December 19, 2022

Argishti Khudaverdyan, a 44-year-old Los Angeles former T-Mobile retail store owner, was sentenced to ten years in federal prison for stealing $25 million from wireless carriers between 2014 and 2019 by illegally unlocking and unblocking phones by hacking into T-Mobile’s internal systems.

The scheme involved stealing T-Mobile employee credentials and illegally accessing the company’s internal computer systems to illicitly “unlock” and “unblock” cellphones, according to the US Department of Justice (DOJ).

According to authorities, unlocking phones allowed them to be switched to another carrier or sold on the black market. This was what Khudaverdyan did while also removing blocks placed by carriers in the case of lost or stolen phones.

Khudaverdyan used phishing emails and other methods to trick T-Mobile employees into providing their information in order to unlock the phones.

Authorities said he and others stole credentials from more than 50 employees across the country. The stolen credentials were used to gain access to T-internal Mobile’s computer systems and, in many cases, to reset passwords, locking account holders out of the system.

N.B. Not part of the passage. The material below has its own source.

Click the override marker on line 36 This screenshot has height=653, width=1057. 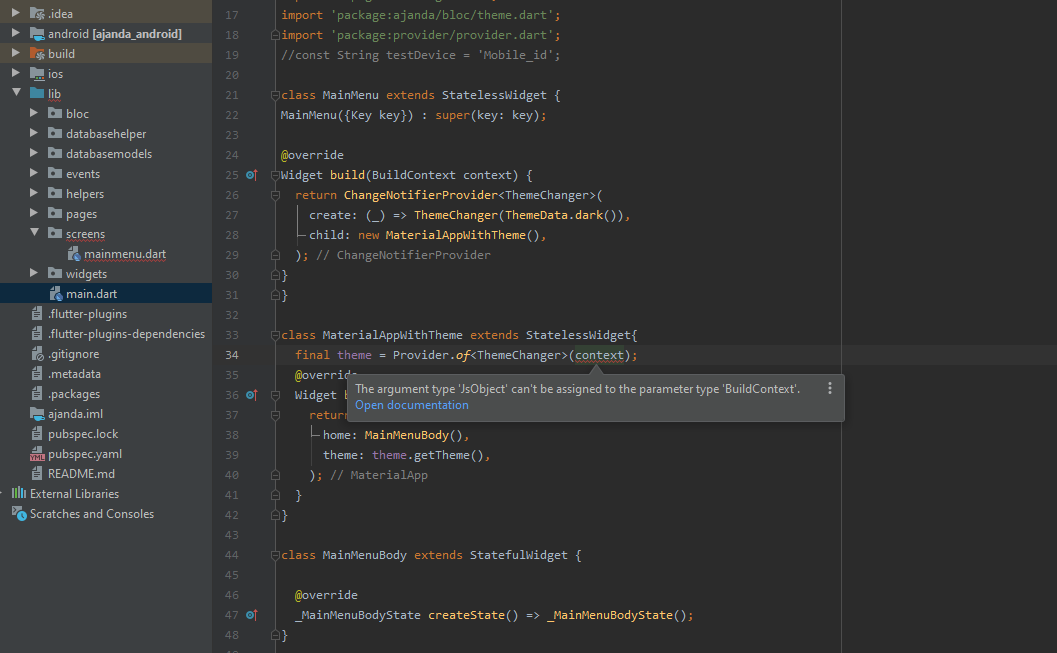(250, 394)
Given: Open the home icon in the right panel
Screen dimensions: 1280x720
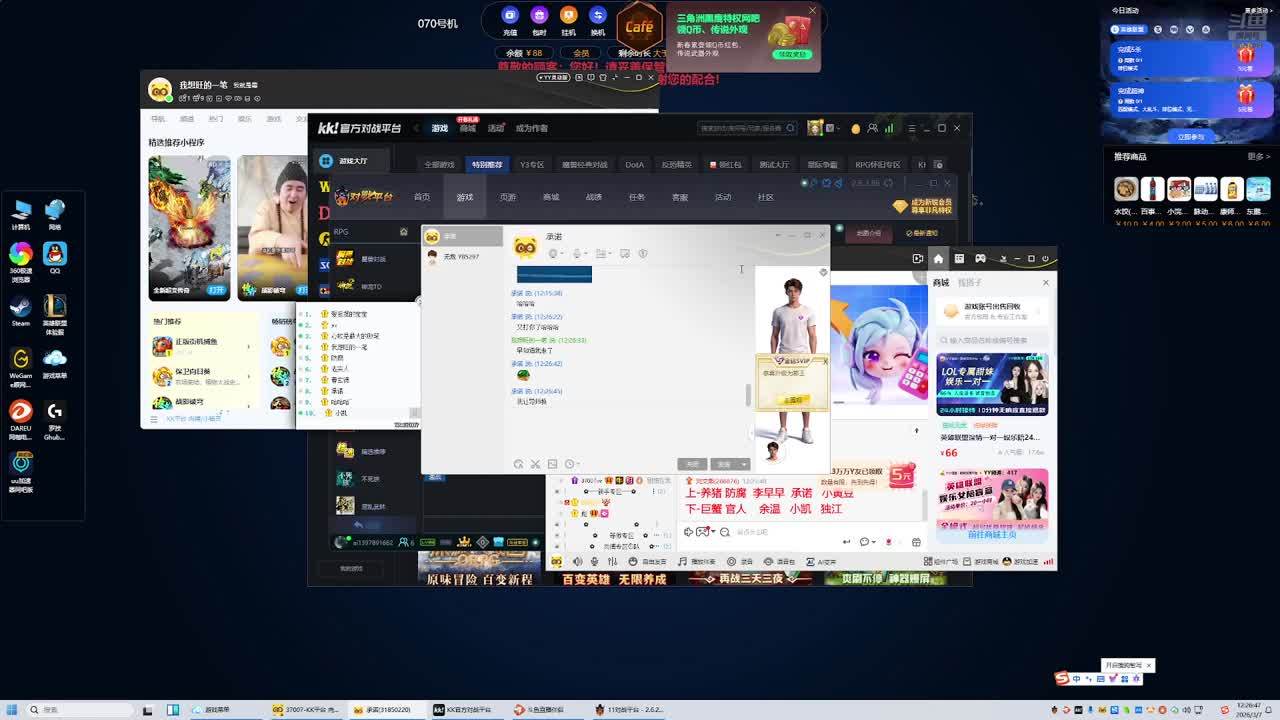Looking at the screenshot, I should [938, 259].
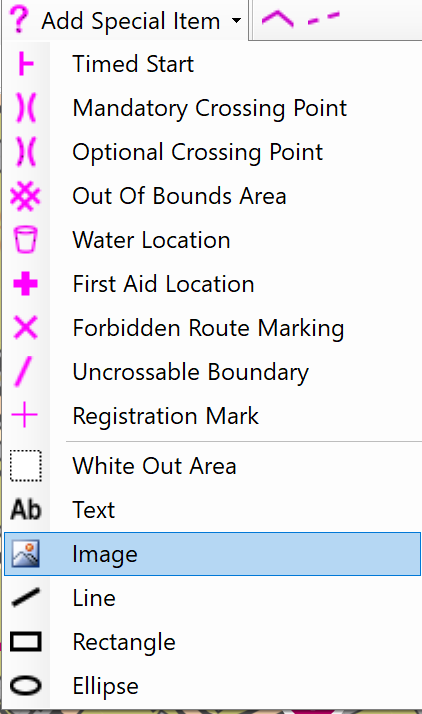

Khudaverdyan unlocked plenty of Android and iOS devices using T-Mobile’s dedicated Mobile Device Unlock (MDU) and MCare Unlock (MCare) tools, using stolen credentials and IMEI numbers sent by customers through websites they controlled.

MCare did not require authentication because it was based on IP address blocks assigned to T-Mobile/Metro locations, whereas the MDU tool could only be used by authorized T-Mobile employees.

According to a statement from the U.S. Attorney’s Office, Khudaverdyan was also ordered to pay nearly $28.5 million in restitution.

The sources for this piece include an article in BleepingComputer.